Qu’avais-je à perdre ? Pourquoi avoir hésité ? J’aurais dû arrêter de réfléchir dès le début. Ne perdre aucun instant. Alors doucement, j’avais entrelacé nos doigts. Elle n’avait pas bougé, sa respiration s’était affolée. Clémence ne m’avait pas repoussé. J’avais dessiné des petits cercles de mon pouce. Elle m’avait souri, s’était rapprochée.
Je me souviens de sa tête contre mon épaule, la peau nue de son bras contre le mien. Je me souviens de nos murmures sous les étoiles qui nous observaient.

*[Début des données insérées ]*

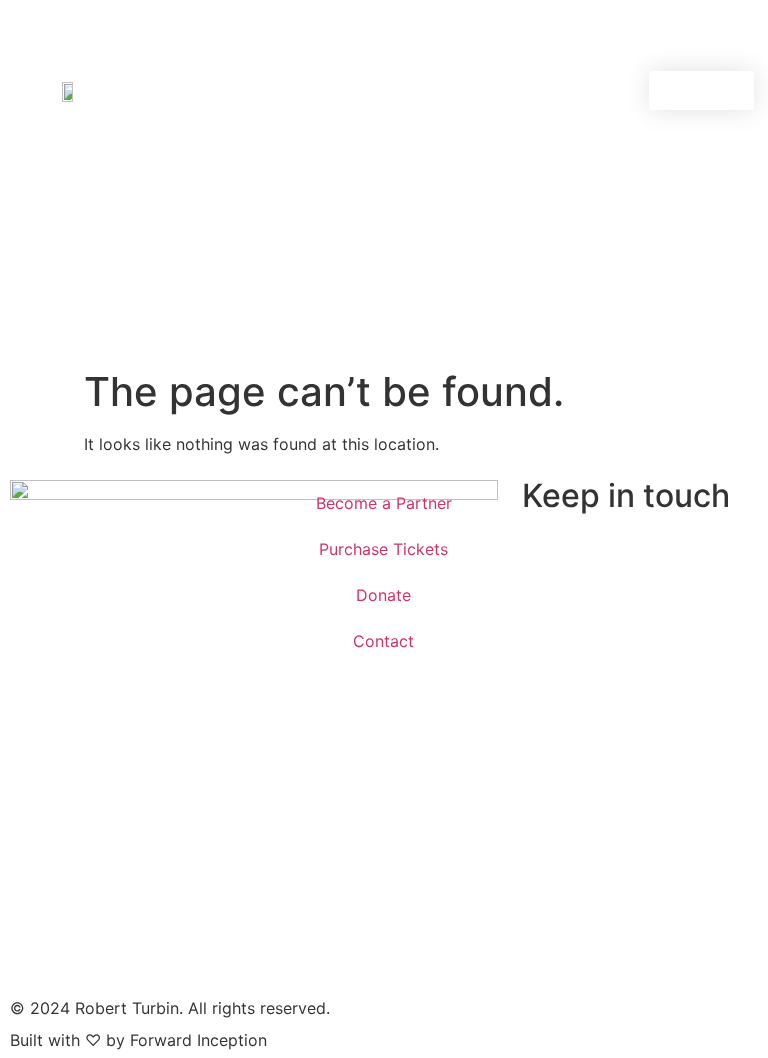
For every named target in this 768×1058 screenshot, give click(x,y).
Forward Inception (198, 1040)
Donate (383, 595)
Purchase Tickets (383, 549)
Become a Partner (384, 503)
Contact (383, 641)
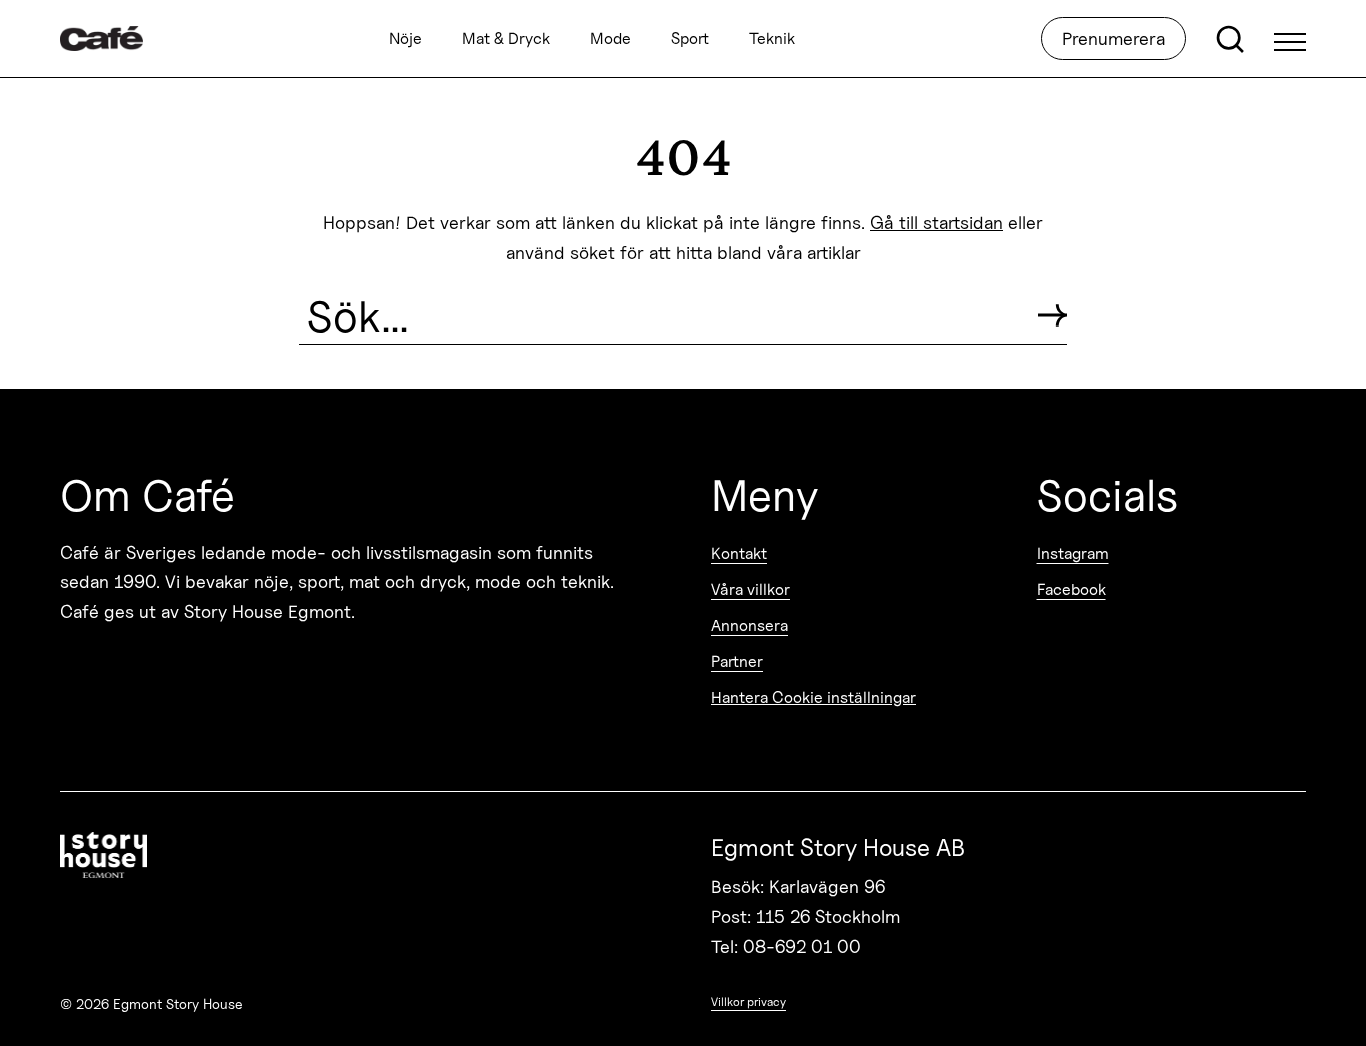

Peut-être pouvaient-elles nous entendre ? Savaient-elles ? Mais nous n’étions que poussière.
Clémence partirait. Elle partirait aussi silencieusement qu’elle était venue, des fleurs séchées dans ses cheveux tressés. Elle partirait en laissant une caresse dans mes mèches humides et une trace de gloss sur mes lèvres. Elle disparaîtrait en me promettant de revenir.
Je ne l’ai jamais revue.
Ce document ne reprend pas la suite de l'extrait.